In case you’re reading this after having just returned from a visit to Osama’s cave in Pakistan’s wild North-West, Malcolm Turnbull has been elected leader of the Federal Parliamentary Liberal Party. It was by a narrow margin, hardly a handful of votes. Turnbull’s allegedly more conservative opponent, Dr Brendan Nelson, has returned to the backbench where he can shed any remaining tears in private.
But how many tears will Nelson need to shed? How long will Turnbull last? The conventional wisdom seems to be that Turnbull and Nelson will play each other off in the same manner as John Howard and Andrew Peacock did during the 1980s. Yet that ongoing leadership challenge was as much about ideology as personality. During one of his terms as opposition leader, Howard boasted of being Australia’s most conservative political leader. Peacock, on the other hand, was seen as being about as conservative as your average Hollywood actor.
Brendan Nelson and Malcolm Turnbull aren’t as ideologically separate as many assume. And to conservatives in their home state of NSW, Turnbull’s values haven’t always been seen as Party values.
In many key state divisions, the Liberal Party has become such a conservative ideological beast that it no longer really is a liberal party anymore.
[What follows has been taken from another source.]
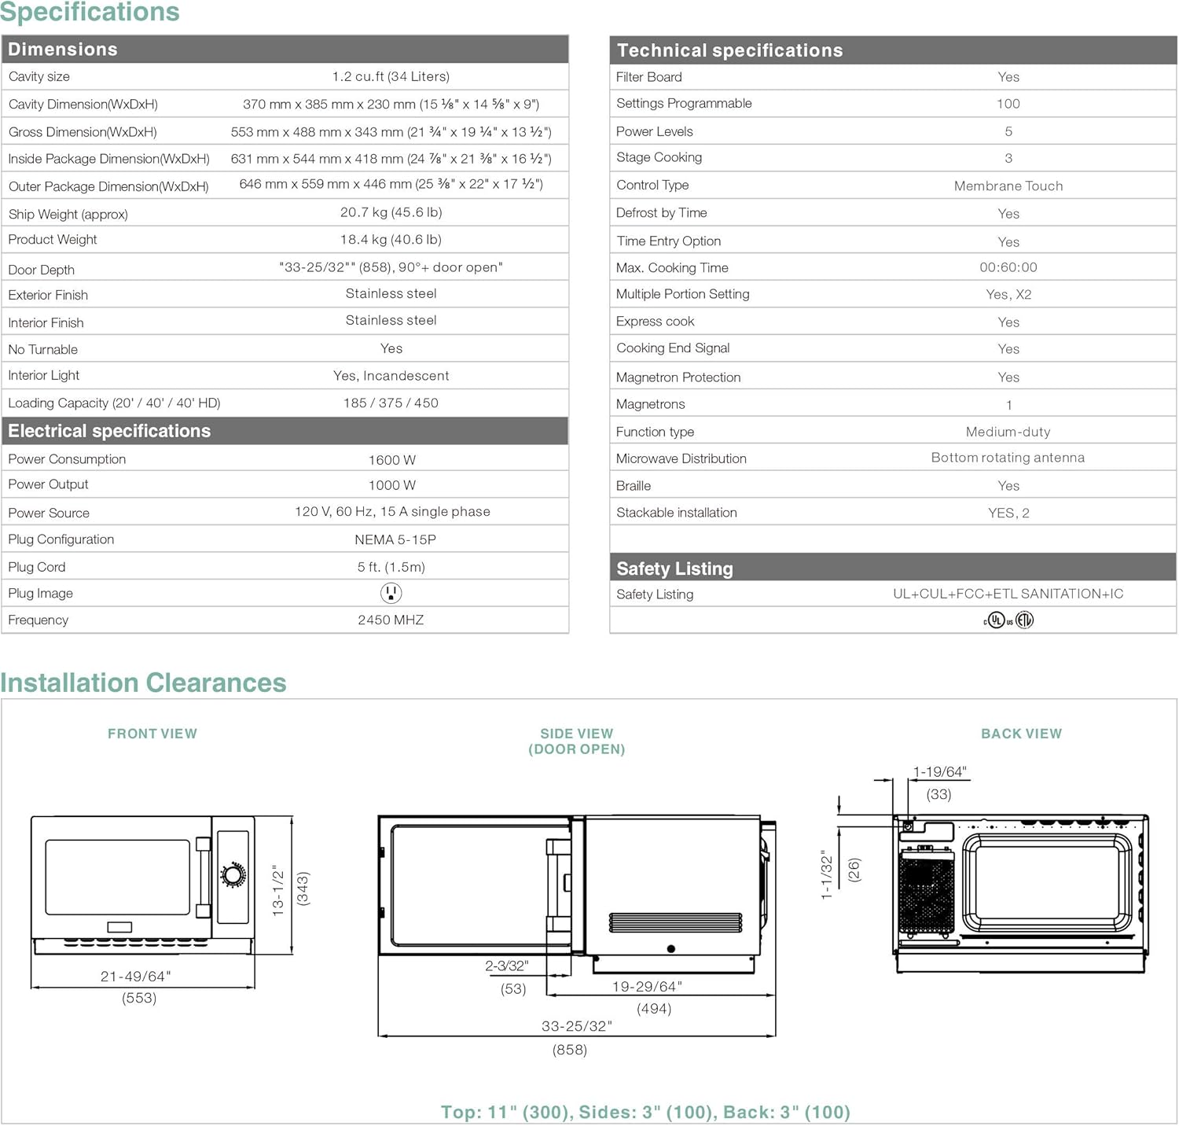This screenshot has width=1179, height=1126.
Task: Click the BACK VIEW label
Action: click(x=1021, y=734)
Ideology is important to Party pre-selectors and powerbrokers, if not to the Party members who hand out on election day.
During my last Liberal Party days in 2001-02, Malcolm Turnbull was regarded by the NSW Right Wing as Satan-incarnate, the man who hated our Queen and therefore probably our God and country also. He was the man who went on national television and declared that our leader and our conservative hero, John Winston Howard, had broken the nation’s heart. What hubris he had, assuming he and not the PM could see where the nation’s heart really was.
By the time Turnbull was running for pre-selection for the supposedly blue-ribbon Liberal seat of Wentworth, he had already served as Treasurer of a Federal Liberal Party that was desperate for the cash his business contacts might generate. By this time, the NSW Right Wing was on the ascendancy. Turnbull needed to transform himself from republican devil to someone at least less evil than his opponent. John Hyde Page writes in his 2006 book The Education Of A Young Liberal that the Right, which by then had taken over the entire NSW Party, was backing Turnbull against sitting member (and Hyde Page’s employer) Peter King.
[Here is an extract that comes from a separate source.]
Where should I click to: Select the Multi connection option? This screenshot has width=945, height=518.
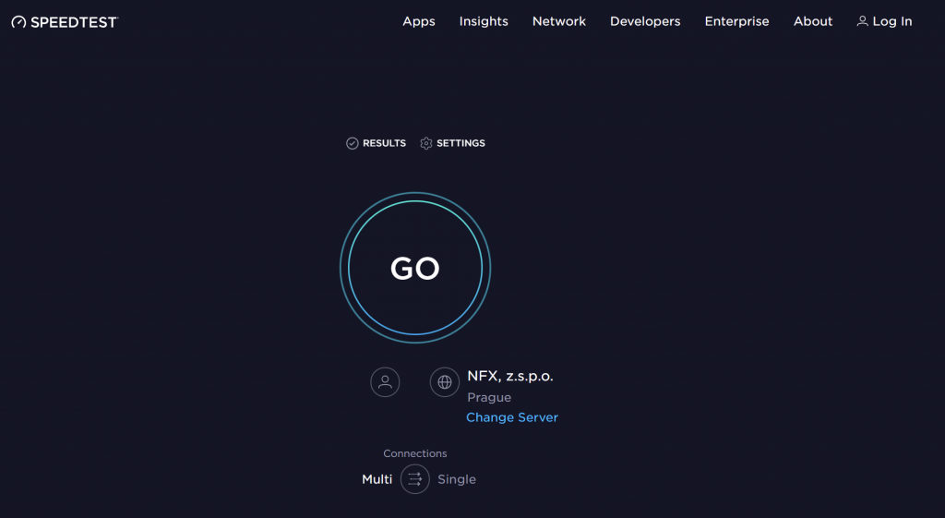(377, 479)
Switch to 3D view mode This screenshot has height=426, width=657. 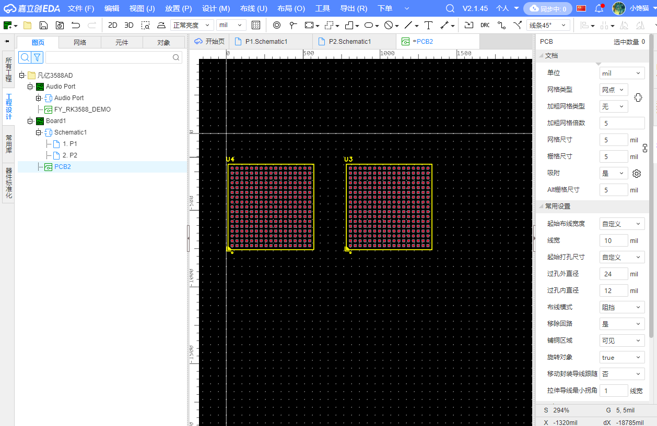pyautogui.click(x=129, y=25)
To me, as a former factional warrior, this came as a shock. What had happened to the Right? Were they doing deals with the devil? Had they given up on the monarchy? Had they decided to support the closest thing the Eastern Suburbs of Sydney had produced to Paul Keating? Or was this just a temporary measure to remove King, regarded as an old warhorse for the wets even if he was a monarchist?
Turnbull’s comment in his victory speech that real freedom doesn’t exist without fairness sends a clear message to the NSW Right. He may be a former merchant banker. He may be Australia’s wealthiest politician. But this Eastern Suburbs mansion-owner is no conservative. And the conservatives know this. Which explains why so few of them would have voted for him.
Then again, Nelson didn’t have superb conservative credentials either. When he ran for pre-selection in the actually blue-ribbon seat of Bradfield on Sydney’s North Shore in 1995, rightwing preselectors (including myself) were all under strict instructions not to support him. After all, Nelson was running against David Connelly, a sitting member and shadow minister who was (or so he claimed) a Howard-loyalist.
In those days, Nelson was seen as an ear-stud wearing Brendan-come-lately who was backed by the small-‘l’ liberal faction we called "the Group". Pre-selectors received a VHS video cassette in a blank envelope with a five second clip showing Nelson holding a loud hailer and declaring: "I have never voted Liberal in my life!" Nelson won that ballot by a handful of votes. Mine wasn’t one of them.
And yet conservatives came to terms with Nelson, who showed he could out-Howard Howard in certain areas. Nelson wasn’t afraid to throw a few hand grenades in the general direction of allegedly unintegrated minorities. He was happy to remind Muslim independent schools to teach Australian values they were already teaching. Nelson was also happy to use taxpayer funds to support allegedly more integrated minorities, handing millions to schools run by the Exclusive Brethren so that they could deprive their children of such non-Judeo-Christian and satanic subjects as information technology.
Somehow I doubt Turnbull would feel comfortable with the cultural wedge politics of the Howard era. He certainly wasn’t afraid to speak about real fairness, as opposed to Howard’s empty "fair go". Turnbull is the kind of leader who could take the Liberal Party back to the centre. He might even attract less conservative and more liberal Liberals (including ex-Hard-Right types like me) back to the fold.
The real question is whether the Hard Right of the Party (and their Parliamentary patrons) will let him.